The Ethics of Consuming Animals and Animals Products

[We’d like to share some thoughts on the ethics of consuming animals and animal products in recognition of yesterday’s World Animal Day. Some of the editors of the recently published The Broadview Anthology of Expository Prose 3/e are vegan, while others consume animal products; all are agreed that the issue of how animals are treated in industrial farming operations is a very important one—and for that reason they included within the anthology pieces on this issue both by Jonathan Safran Foer (against meat eating) and Nathanael Johnson (in favor). The passage below is an excerpt from a commentary by Don LePan that’s provided on the anthology’s Instructor’s Website as background material to the readings.]

“[After many years of being aware of the cruelties of factory farming but doing nothing], starting in the late 1990s I finally began to behave differently in one or two ways. I would look for free-range eggs and free-range poultry, and be prepared to pay more for meat and eggs that had been produced with less cruelty. Within a few years I would only eat meat or eggs if they were free-range, and milk and cheese if I was assured they came from happy cows. A few years more and I had stopped eating meat; a few years beyond that and one by one my partner and I found that we had stopped eating fish, eggs, and dairy products as well. We had become vegan. We’re lucky; neither of us misses any of the things we have “given up.” Not only do we eat more healthily than we ever had before, but we enjoy our food more. We take Vitamin B12 and Vitamin D supplements, we’ve never been as healthy—and it’s great to be able to say every breakfast, lunch, and dinner, ‘No animals were harmed in the making of this meal.’

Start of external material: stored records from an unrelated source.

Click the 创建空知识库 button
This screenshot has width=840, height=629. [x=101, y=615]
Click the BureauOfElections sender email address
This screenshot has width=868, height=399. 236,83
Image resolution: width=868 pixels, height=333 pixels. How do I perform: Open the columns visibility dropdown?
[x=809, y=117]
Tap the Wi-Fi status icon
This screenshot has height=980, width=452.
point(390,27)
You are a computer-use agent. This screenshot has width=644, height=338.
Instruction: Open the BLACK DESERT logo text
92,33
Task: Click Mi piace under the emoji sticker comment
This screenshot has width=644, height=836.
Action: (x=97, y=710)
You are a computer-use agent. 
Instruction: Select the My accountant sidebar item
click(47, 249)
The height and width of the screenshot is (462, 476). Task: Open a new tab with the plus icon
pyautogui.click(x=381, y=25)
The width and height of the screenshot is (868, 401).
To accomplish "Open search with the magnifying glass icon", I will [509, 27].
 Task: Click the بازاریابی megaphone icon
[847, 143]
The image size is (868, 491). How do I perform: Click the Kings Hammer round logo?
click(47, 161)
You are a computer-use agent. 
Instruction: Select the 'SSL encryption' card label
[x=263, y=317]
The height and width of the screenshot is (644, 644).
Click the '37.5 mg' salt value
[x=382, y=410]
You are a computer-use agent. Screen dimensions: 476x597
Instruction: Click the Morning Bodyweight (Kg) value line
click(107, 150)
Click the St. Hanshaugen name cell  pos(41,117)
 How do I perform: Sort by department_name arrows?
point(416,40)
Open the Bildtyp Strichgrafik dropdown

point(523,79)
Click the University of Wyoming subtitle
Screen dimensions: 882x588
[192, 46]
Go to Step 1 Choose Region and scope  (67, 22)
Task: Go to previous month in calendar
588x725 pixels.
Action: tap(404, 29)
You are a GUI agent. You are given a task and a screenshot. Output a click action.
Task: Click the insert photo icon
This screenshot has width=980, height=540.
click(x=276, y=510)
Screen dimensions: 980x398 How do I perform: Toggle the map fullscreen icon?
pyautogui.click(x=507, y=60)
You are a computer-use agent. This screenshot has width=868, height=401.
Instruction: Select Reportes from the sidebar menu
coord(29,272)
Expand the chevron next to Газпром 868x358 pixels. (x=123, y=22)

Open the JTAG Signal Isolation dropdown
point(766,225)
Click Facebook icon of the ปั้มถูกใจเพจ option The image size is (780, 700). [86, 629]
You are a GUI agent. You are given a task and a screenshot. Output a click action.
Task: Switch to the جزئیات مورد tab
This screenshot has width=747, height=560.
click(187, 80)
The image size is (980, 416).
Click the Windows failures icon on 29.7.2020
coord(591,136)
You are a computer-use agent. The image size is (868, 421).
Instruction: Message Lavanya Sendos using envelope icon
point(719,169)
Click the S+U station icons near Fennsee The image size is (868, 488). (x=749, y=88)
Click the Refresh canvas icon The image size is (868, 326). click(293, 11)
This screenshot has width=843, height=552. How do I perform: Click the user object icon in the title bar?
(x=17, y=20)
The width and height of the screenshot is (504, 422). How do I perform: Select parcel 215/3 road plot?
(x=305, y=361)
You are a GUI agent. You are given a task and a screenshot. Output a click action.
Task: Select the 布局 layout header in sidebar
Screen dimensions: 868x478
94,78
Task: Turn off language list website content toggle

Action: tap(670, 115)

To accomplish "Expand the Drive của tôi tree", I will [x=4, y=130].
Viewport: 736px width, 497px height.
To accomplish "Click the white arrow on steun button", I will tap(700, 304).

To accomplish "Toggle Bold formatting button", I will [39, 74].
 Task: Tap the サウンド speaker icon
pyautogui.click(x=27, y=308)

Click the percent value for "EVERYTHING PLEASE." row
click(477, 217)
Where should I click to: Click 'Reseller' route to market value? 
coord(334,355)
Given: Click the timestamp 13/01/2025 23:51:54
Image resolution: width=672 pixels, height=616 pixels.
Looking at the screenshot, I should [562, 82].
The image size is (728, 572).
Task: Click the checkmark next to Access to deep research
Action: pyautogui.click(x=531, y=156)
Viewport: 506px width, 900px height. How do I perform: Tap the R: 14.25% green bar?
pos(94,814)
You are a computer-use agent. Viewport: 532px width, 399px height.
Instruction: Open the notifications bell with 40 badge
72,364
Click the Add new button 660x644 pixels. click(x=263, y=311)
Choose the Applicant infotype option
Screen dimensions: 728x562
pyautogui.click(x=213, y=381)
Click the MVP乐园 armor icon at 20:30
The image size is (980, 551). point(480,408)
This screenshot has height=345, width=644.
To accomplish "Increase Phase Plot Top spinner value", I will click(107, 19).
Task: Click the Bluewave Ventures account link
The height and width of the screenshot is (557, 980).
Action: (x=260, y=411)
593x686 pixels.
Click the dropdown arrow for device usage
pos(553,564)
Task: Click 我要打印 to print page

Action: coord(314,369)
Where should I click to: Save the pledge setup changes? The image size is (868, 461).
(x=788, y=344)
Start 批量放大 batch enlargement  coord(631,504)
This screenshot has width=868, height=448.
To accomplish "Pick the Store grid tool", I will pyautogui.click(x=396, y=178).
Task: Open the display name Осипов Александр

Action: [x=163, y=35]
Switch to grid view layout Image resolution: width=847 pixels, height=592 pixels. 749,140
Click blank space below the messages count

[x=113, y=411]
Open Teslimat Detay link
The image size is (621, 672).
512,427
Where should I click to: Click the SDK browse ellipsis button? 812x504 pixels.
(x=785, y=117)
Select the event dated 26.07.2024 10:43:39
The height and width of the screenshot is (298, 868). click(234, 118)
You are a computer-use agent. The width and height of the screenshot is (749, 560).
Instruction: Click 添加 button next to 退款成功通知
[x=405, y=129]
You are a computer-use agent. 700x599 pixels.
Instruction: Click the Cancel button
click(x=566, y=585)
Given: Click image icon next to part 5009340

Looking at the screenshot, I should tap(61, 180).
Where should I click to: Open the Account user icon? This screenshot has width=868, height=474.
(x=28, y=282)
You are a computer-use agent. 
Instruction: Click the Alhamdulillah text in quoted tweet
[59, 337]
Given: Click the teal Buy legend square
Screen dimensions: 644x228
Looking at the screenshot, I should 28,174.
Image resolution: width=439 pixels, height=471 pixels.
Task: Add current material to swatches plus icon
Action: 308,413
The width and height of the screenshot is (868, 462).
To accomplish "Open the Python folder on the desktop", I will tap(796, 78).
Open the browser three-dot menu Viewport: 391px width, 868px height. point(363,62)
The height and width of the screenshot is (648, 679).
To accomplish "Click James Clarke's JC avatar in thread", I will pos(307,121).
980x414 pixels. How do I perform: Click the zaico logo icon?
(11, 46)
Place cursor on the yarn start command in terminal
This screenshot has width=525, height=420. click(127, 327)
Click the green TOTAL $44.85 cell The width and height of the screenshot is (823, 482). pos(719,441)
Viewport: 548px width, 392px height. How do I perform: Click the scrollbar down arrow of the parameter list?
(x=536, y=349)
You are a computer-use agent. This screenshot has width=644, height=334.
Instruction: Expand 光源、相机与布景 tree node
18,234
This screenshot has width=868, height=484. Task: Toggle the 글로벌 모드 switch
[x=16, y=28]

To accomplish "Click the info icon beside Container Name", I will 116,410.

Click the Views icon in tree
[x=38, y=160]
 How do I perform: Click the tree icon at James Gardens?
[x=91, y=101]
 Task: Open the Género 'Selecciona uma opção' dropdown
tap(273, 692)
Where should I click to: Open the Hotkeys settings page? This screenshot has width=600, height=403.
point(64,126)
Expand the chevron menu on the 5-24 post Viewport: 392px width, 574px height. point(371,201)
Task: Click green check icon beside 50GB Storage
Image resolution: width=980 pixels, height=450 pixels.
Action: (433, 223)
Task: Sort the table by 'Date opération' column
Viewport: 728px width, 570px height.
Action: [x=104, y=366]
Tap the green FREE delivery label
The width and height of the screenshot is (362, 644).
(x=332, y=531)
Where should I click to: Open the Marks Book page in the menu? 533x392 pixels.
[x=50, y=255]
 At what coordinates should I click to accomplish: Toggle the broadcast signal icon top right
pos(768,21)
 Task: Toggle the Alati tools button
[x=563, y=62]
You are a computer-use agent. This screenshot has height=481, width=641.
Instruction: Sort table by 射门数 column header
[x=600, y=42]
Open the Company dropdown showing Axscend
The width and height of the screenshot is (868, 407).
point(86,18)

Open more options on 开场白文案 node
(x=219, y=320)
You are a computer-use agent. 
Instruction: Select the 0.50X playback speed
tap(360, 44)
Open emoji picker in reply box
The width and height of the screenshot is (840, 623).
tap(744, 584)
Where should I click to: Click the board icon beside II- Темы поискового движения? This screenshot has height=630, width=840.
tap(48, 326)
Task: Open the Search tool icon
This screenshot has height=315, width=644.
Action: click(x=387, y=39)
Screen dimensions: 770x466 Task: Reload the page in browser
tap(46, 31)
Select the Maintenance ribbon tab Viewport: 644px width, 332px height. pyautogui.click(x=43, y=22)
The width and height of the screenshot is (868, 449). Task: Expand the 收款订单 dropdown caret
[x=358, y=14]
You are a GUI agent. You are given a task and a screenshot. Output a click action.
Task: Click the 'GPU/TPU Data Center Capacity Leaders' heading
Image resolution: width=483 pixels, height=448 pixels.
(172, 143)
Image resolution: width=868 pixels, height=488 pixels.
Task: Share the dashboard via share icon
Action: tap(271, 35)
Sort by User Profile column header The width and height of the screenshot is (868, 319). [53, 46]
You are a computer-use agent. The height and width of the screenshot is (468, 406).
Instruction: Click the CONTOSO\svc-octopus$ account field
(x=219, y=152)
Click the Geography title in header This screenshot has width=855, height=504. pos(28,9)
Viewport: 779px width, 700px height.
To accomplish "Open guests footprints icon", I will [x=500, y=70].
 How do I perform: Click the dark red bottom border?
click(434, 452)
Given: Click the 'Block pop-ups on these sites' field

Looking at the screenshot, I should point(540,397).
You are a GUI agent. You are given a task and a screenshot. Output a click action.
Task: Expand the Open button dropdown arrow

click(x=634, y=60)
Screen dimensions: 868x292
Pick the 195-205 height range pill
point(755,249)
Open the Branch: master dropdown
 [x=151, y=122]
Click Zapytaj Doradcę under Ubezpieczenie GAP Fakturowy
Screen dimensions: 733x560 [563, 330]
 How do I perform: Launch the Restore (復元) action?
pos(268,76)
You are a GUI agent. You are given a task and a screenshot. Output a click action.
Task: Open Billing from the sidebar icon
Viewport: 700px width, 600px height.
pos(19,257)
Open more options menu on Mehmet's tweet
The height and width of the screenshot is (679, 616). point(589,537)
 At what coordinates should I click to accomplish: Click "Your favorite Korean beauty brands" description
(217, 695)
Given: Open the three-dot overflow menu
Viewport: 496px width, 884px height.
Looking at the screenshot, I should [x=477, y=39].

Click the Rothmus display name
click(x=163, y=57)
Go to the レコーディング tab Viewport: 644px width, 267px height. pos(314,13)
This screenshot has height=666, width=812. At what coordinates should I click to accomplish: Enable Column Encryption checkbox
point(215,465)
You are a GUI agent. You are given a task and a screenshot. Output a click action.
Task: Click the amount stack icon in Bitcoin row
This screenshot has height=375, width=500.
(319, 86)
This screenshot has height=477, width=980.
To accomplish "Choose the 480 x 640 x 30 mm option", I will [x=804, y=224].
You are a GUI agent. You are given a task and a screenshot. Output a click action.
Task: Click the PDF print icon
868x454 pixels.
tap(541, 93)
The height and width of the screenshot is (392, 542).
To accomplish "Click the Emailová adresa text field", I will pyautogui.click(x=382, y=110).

For some, of course, it’s not so easy to go vegetarian or vegan—even very, very gradually. Some find they really do miss the taste of cheese and animal fat, and a very few have real health issues that make it problematic for them to go vegetarian or vegan. No one should feel badly about themselves on that account. But nor should those who feel the force of the arguments that Singer and others have put forward feel that they have no choice other than the binary of either remaining just as they are or going vegan. Johnson is quite right about that. Where he’s wrong is in the way he broadens the choice. Instead of two choices he offers three: 1) going vegan; 2) doing nothing and not caring about the cruelties of industrial agriculture; and 3) doing nothing while feeling some sympathy for the animals one is causing to be cruelly treated, and while being vaguely supportive of efforts to improve conditions for those animals. In practice there are literally hundreds of possibilities. If you choose to eat animals, any step in choosing animal products that involve less cruelty than what you have been eating is a good step. Any step you take to push for better treatment of animals—be it as small as signing a petition or posting a comment online—is a good step.

Much as I sympathize with Johnson’s starting point, I also cannot help but feel that it reflects badly on human animals that there seem to be so many of us spending time as he is (and as I was for many years) trying to rationalize to ourselves the continuation of cruelty—and so few of us truly making an effort to reduce the cruelty we have been causing, and to improve the lives of other animals.”